## Stated exercise
Please retype the lines from the one containing "The image size is (749, 988)." through the one containing "[x=206, y=300]" with no changes.

===== Data section

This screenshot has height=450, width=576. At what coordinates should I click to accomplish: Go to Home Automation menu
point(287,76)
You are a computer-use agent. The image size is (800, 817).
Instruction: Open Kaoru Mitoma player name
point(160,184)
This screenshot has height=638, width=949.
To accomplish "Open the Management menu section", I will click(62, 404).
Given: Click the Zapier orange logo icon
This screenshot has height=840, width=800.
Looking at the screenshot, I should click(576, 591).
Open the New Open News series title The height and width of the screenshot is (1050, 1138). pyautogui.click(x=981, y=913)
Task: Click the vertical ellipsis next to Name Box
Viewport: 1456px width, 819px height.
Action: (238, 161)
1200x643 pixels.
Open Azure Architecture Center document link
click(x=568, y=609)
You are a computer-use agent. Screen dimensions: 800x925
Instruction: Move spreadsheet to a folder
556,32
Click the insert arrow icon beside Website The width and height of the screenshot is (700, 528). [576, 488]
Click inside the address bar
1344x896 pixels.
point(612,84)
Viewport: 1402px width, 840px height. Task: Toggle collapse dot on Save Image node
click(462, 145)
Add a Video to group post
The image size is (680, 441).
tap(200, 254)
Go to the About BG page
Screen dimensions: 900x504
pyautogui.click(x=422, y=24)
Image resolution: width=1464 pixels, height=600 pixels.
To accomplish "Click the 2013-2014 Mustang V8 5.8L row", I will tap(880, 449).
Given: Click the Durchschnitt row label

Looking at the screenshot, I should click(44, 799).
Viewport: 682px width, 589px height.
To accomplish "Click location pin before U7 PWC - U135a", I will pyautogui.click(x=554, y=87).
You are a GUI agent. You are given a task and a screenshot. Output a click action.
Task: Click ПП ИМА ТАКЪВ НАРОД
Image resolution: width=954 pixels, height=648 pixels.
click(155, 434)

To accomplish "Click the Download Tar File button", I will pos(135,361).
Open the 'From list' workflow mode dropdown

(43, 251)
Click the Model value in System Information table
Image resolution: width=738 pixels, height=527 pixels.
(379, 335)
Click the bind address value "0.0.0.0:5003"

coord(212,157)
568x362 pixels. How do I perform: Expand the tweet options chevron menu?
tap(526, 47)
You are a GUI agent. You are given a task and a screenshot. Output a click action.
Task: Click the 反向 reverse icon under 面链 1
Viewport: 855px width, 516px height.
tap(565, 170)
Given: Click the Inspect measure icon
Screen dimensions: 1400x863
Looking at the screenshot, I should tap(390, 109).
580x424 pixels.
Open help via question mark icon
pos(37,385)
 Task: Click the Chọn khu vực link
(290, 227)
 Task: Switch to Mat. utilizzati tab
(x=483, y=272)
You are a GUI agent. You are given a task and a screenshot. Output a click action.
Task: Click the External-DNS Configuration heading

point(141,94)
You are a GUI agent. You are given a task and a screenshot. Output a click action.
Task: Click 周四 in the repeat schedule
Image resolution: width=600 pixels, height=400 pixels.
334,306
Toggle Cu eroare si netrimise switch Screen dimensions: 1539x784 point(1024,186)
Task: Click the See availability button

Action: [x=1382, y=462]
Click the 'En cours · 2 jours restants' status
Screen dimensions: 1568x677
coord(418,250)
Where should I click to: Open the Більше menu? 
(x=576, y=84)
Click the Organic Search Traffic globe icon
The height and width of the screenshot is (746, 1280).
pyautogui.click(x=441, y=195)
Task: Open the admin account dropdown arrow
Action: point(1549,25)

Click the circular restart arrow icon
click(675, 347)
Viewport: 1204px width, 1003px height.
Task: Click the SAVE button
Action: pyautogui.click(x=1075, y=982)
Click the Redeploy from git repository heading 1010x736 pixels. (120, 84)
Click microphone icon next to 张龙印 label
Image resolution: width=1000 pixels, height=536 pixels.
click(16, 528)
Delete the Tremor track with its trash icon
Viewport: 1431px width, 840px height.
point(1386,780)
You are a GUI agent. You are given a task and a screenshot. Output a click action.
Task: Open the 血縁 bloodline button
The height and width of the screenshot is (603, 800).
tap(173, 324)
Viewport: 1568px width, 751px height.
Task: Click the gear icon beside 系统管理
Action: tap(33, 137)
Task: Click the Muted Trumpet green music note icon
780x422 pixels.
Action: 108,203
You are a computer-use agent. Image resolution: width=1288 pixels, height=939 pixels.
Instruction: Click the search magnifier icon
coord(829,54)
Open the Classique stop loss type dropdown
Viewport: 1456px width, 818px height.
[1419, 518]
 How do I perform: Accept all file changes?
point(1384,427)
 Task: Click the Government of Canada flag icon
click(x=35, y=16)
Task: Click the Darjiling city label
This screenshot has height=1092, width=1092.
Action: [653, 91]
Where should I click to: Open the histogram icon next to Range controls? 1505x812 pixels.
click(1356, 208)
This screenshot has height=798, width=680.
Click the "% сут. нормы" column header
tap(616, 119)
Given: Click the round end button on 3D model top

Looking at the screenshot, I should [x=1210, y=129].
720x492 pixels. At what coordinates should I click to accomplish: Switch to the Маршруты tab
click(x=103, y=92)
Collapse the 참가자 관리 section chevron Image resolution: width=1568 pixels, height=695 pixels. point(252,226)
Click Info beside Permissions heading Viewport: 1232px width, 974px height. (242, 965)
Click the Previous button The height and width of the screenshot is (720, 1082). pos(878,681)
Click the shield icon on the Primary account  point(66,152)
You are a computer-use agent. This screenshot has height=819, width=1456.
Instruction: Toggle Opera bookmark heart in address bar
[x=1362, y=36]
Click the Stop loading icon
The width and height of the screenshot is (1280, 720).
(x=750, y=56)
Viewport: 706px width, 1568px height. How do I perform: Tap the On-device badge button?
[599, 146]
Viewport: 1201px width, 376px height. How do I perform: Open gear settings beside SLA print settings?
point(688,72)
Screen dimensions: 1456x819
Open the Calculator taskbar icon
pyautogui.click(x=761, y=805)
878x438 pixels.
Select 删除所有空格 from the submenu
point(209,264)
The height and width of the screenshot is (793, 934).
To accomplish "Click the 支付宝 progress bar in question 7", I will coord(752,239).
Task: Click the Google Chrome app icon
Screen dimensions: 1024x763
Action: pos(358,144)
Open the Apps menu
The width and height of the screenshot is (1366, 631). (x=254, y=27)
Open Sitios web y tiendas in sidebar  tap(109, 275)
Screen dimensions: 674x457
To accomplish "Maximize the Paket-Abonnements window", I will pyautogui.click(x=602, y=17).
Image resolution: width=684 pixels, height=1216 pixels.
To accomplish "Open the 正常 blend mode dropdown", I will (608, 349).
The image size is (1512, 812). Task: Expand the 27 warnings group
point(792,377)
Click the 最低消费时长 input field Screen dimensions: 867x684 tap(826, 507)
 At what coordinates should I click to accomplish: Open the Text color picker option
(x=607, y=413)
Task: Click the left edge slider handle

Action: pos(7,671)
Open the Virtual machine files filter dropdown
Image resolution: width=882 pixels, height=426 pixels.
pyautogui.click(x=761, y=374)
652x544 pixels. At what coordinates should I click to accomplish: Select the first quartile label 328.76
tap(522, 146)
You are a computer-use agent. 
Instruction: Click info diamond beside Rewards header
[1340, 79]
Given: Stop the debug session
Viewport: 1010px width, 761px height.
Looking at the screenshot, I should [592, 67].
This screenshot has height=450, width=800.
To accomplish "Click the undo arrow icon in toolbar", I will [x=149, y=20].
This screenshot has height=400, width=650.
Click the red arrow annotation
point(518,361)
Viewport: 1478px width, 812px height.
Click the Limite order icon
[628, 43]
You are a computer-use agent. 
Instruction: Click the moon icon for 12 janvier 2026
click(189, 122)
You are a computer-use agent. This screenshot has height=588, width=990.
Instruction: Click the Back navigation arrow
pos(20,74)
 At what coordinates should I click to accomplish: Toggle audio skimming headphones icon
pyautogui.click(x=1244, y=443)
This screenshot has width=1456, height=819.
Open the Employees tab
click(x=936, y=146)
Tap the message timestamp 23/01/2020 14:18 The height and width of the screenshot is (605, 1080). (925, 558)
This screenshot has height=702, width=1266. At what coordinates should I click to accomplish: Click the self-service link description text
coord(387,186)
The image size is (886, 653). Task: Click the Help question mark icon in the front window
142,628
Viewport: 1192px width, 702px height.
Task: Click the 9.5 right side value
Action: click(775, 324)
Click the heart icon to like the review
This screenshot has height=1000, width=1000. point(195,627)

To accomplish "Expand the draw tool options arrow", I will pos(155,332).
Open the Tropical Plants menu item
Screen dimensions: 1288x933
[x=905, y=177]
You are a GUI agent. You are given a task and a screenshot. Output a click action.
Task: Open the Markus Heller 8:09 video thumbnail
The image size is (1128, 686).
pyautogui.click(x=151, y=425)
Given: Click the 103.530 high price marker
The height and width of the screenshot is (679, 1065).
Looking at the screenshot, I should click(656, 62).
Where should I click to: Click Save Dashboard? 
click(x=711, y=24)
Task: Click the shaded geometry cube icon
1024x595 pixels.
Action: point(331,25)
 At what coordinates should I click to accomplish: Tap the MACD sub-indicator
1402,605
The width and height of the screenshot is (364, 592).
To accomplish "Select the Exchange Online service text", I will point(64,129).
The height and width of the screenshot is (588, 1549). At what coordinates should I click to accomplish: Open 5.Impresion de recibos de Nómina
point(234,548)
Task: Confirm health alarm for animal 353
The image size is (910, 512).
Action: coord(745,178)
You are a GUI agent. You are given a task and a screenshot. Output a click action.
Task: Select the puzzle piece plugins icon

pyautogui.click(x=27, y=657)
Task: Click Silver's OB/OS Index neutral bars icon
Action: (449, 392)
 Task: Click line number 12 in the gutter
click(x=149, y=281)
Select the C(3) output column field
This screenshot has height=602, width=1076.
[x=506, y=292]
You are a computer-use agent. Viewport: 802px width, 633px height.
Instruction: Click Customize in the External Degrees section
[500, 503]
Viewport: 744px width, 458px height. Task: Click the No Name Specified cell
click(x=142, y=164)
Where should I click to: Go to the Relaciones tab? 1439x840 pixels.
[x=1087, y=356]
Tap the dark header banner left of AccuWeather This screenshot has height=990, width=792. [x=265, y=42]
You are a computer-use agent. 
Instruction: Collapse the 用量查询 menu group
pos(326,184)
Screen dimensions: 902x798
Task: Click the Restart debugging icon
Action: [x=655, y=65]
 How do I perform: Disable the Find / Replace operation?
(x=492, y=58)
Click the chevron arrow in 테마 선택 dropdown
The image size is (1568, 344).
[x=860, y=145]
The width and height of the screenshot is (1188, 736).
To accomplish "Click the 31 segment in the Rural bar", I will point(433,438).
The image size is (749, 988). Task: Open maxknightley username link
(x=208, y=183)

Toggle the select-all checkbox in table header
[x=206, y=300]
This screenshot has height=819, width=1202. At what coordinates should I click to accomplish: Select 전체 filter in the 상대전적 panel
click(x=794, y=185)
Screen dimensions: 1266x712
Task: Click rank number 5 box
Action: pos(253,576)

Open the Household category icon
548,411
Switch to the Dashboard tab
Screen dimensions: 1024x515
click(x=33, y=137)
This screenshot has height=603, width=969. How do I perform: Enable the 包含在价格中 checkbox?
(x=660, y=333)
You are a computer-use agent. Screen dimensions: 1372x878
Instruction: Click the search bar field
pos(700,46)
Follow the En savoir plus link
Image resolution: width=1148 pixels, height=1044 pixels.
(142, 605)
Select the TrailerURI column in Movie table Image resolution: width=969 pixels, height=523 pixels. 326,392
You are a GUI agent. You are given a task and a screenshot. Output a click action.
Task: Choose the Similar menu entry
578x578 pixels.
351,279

==========

## Result for this task
The image size is (749, 988). Task: Open maxknightley username link
(x=208, y=183)

Toggle the select-all checkbox in table header
[x=206, y=300]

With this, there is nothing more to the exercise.